The SSU will handle fluids at an inlet temperature of up to 100°C, but additional thermal management options can also be requested for storage which requires it.
Lund added that the unit can be used as an integrated solution for deepwater fields, removing the need for an offloading booster. “It can also be designed as a mobile unit for storage of produced oil during extended well testing (EWT), which represents an economical beneficial and far more environmental friendly solution than to-days ‘burn-off’ strategy,” she noted.
Leakage is mitigated via a monitoring suite in the inlet hatch. If the membrane encounters any fluid leakage, the system will detect the leak and alert the operator of the problem. The dome is then capable of containing all oil inside the SSU, preventing further leakage to sea. Any leaked fluid within the unit can then be safely extracted to a sister SSU or discharged to a shuttle tanker on the surface. The flexible membrane can then be replaced through the hatch on top of the dome.
Fluid scenarios In addition to oil storage, the SSU is also designed to handle chemicals and produced water. During development, modifications were made to produce a unit suitable for the storage of fluid with greater density than seawater, such as mono ethylene glycol (MEG), a chemical used to prevent hydrate formation and remove blockages. Typically, chemicals may need to be pumped via long umbilicals to reach the point of injection at the wellhead or pipeline. The SSU forms one vital part of the infrastructure required to site anywhere between 50cm and 25,000cm of chemicals or water on the seabed, either close to the production platform or next to the subsea wellhead. In addition to reducing the complexity and costs of umbilicals and associated equipment, storing MEG subsea also frees up space and weight on topsides and improves safety by removing the potential hazard of explosive materials.

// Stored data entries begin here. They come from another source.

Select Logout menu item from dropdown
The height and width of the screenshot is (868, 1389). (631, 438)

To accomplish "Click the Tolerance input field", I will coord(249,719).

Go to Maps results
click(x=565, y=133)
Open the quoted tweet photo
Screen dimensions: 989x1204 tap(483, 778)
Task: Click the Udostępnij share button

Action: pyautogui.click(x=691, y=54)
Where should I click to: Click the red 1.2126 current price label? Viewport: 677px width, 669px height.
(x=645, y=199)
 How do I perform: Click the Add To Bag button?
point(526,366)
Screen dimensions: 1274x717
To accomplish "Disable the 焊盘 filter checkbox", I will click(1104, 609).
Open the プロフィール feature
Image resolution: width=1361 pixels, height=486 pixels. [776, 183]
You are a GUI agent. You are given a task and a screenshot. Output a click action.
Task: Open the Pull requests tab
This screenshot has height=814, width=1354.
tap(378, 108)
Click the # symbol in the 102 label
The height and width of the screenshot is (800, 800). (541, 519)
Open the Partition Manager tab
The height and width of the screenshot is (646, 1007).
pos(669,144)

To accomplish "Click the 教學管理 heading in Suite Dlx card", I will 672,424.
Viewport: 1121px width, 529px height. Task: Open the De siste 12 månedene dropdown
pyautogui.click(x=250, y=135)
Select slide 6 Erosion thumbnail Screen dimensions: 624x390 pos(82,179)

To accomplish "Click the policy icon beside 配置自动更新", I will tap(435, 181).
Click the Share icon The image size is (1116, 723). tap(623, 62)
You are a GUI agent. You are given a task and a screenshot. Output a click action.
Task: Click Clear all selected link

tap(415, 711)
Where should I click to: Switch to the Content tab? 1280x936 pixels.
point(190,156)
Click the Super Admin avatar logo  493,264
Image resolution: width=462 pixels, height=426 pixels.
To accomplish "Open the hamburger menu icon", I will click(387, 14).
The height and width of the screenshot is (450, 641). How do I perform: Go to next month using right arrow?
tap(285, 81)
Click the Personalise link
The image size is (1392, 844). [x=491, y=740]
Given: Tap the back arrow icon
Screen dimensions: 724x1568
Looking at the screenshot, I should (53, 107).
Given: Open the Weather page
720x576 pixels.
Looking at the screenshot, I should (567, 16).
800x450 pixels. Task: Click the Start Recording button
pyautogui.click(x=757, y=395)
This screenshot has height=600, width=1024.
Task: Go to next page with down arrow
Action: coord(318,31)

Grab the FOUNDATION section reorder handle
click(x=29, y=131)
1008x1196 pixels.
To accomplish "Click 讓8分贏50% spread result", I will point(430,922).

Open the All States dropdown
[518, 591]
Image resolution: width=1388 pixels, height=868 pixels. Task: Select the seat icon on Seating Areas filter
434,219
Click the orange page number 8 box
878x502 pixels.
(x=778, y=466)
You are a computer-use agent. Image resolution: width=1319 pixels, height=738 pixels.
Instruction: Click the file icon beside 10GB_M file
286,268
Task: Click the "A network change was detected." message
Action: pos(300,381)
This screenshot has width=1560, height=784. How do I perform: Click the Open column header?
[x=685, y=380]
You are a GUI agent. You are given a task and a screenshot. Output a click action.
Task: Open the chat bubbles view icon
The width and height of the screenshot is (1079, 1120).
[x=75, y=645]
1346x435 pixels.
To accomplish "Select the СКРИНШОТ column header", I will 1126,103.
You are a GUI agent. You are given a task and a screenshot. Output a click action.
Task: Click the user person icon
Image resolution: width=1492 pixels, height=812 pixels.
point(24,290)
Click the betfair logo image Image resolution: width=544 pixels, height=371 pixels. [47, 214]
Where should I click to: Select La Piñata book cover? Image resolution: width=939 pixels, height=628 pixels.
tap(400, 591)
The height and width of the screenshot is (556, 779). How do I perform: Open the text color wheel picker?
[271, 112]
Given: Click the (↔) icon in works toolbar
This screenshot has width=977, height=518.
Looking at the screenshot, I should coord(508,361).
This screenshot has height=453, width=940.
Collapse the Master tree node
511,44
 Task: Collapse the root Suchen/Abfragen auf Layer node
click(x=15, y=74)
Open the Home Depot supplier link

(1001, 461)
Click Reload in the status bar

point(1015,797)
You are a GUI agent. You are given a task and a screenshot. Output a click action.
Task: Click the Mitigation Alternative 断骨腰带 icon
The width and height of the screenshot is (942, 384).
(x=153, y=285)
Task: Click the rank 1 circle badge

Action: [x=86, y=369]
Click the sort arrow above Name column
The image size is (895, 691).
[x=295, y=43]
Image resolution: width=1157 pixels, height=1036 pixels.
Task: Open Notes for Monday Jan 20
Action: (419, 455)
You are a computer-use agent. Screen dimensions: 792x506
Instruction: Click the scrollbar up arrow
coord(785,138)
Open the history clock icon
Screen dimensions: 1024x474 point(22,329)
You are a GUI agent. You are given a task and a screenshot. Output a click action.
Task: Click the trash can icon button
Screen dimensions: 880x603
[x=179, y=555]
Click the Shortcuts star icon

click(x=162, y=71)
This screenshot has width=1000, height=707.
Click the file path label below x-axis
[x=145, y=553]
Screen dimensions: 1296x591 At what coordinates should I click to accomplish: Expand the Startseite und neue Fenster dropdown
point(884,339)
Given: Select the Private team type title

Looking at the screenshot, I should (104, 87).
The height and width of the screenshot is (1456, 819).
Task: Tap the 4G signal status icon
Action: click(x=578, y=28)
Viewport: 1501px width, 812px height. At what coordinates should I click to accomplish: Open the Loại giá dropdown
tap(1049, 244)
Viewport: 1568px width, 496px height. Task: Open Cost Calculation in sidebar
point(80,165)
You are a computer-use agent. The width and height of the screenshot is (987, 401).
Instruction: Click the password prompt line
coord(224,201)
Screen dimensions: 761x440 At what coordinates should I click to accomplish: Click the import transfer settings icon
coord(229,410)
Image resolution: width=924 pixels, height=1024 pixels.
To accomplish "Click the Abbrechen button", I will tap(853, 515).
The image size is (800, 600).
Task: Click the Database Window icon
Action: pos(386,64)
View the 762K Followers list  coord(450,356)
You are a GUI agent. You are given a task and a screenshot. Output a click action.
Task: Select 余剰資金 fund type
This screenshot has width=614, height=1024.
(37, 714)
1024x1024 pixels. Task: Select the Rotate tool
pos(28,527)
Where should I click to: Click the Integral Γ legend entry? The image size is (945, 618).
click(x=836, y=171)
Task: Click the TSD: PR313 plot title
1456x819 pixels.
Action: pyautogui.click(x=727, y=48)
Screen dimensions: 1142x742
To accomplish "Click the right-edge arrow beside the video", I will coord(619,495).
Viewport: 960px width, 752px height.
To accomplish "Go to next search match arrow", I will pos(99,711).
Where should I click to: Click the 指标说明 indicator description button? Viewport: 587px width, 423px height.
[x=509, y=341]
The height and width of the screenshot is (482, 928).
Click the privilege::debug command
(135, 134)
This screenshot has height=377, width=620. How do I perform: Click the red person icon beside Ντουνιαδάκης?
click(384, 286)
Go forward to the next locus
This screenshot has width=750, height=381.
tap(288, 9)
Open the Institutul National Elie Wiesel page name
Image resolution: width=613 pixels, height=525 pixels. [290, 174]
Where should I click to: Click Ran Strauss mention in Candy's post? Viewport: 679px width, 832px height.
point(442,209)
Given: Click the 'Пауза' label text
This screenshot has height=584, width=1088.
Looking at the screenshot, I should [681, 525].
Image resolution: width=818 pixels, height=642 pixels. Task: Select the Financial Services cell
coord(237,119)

In the case of produced water, the design can be configured to separate water as a settling tank or a flotation/buffer tank for discharge to sea or re-injection into well with a water quality of 30 ppm or lower. NOV notes that by performing separation subsea, the pressure loss in production flowlines is kept to a minimum, enabling a lower wellhead pressure that can also lead to increased production. In a re-injection case, the produced water will also maintain pressure in the well, ensuring optimal production. In turn, this can reduce the need for topside process equipment, and help operators comply with environmental regulations on discharged water.
Opportunities NOV evidently sees opportunities as fields mature. Lund told InnovOil that further refinements to the system were already in the works to meet new challenges. In particular, she said: “An adaption to the Subsea Storage Unit (SSU) is proposed to be specifically optimised to smoothen out variations in liquid content, and to achieve settling of solid particles and flotation of oil droplets by gravimetric separation…to achieve required water quality of 30 ppm or lower for discharge to sea or produced water well-injection.”
NOV is currently working with Chevron, Statoil and Woodside on a qualification programme for the Produced Water Treatment System, the first phase of which was completed June 2017. Phase two will begin in the autumn, and is open to additional operators and sponsors.
The purchase of Kongsberg Oil & Gas Technologies’ subsea production portfolio in September 2016 also adds new possibilities to NOV’s offering, including new technologies for subsea storage, process and tie-ins, Lund said. While further analysis will be required before these refinements are complete, NOV already has robust and flexible systems to help make mature or marginal assets more attractive – it is now up to E&P firms to make bold commitments towards bringing these developments online.